■ WHAT THIS TASK INVOLVES ■
Starting with the line in which "Where should I click to: Click" appears, give back every line exactly as written until the listing ends, excluding pictures.

=== Section Start ===

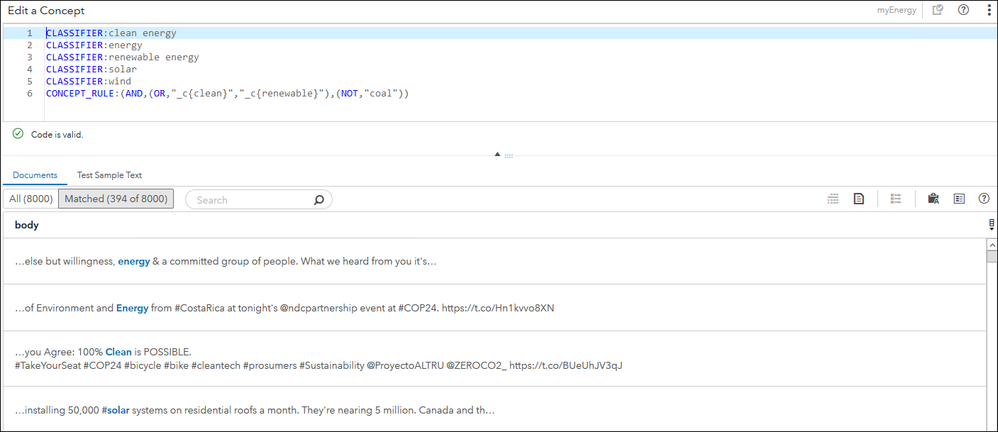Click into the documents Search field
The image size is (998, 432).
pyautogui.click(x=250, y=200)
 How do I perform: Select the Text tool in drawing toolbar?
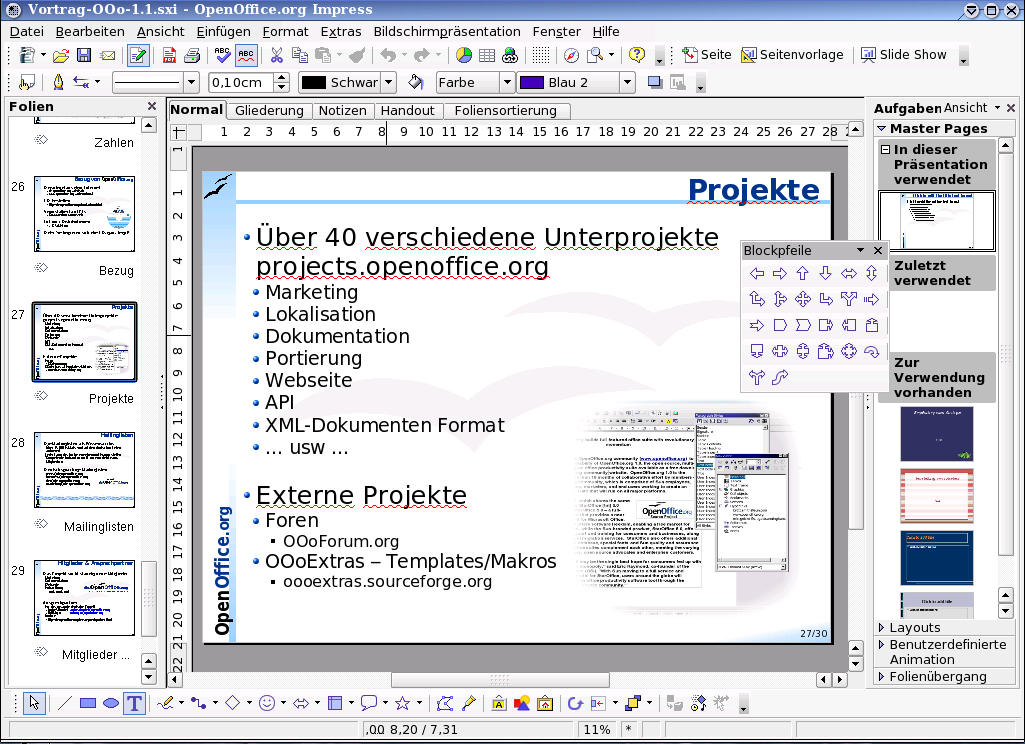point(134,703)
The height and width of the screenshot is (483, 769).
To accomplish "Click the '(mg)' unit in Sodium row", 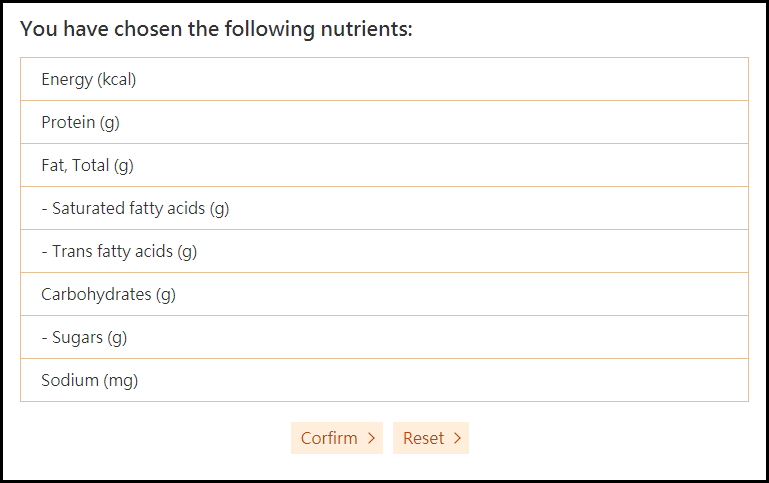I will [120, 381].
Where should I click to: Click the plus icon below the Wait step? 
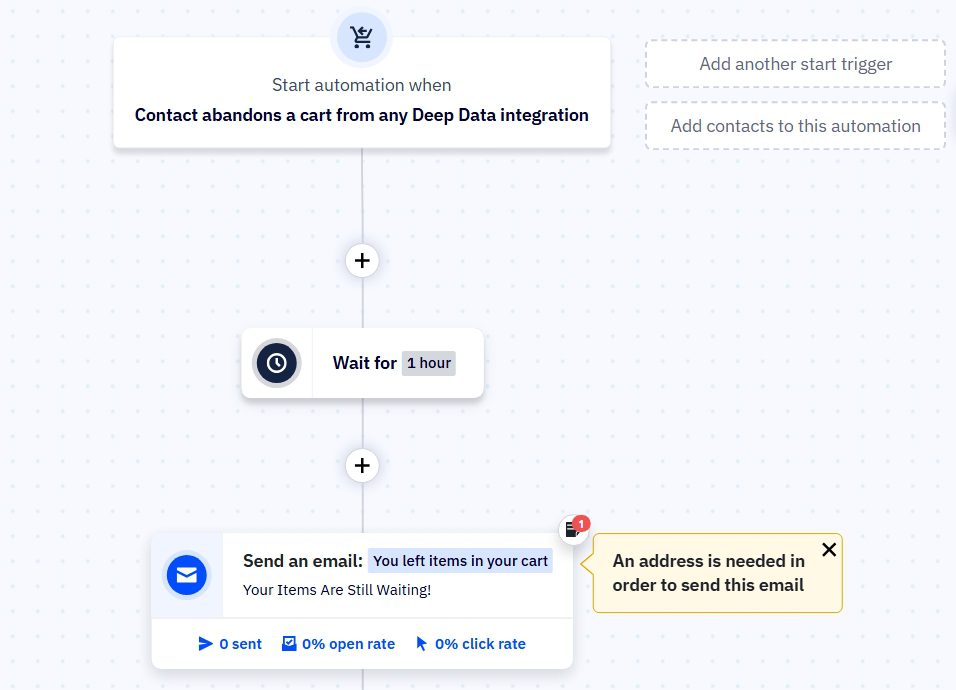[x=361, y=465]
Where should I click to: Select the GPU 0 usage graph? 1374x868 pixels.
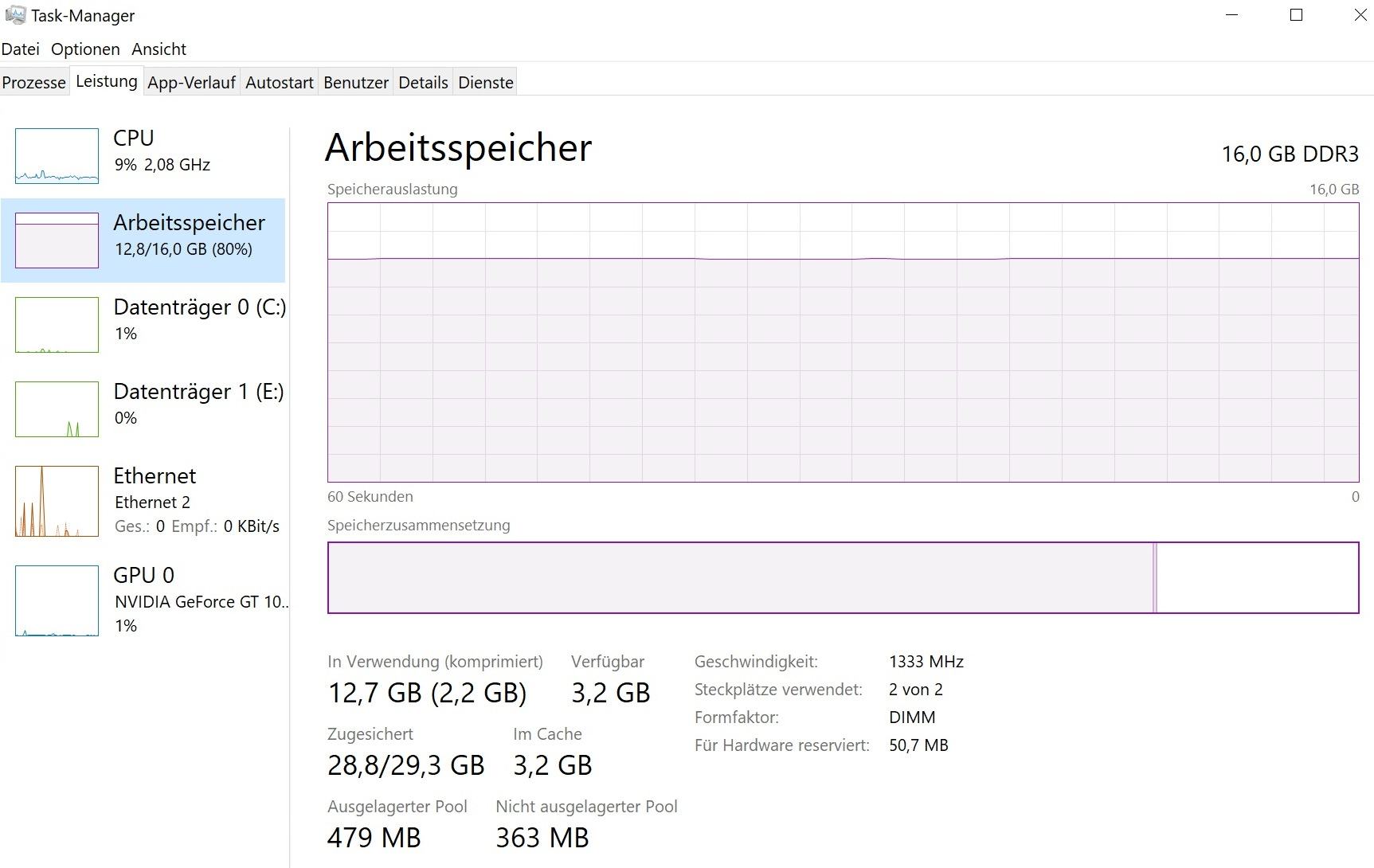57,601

=== Section End ===

■ SOLUTION BELOW ■
Where should I click to: Click the plus icon below the Wait step? 
[x=361, y=465]
Where should I click to: Select the GPU 0 usage graph? 1374x868 pixels.
57,601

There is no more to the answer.